### TASK OBJECTIVE
Your task is to output, without alteration, each line from the one containing "[Close] (1256, 2387)" through the final line of the records below.

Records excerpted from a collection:
──────────
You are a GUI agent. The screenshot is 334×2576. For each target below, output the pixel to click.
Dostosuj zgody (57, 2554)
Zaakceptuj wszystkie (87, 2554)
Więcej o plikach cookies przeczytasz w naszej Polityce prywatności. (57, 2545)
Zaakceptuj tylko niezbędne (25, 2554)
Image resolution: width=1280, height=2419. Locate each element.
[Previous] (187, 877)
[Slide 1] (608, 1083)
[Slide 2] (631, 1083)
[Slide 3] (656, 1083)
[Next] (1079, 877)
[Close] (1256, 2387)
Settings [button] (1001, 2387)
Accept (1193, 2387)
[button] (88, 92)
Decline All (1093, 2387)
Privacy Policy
──────────
### WRITTEN REPLY
[Close] (1256, 2387)
Settings [button] (1001, 2387)
Accept (1193, 2387)
[button] (88, 92)
Decline All (1093, 2387)
Privacy Policy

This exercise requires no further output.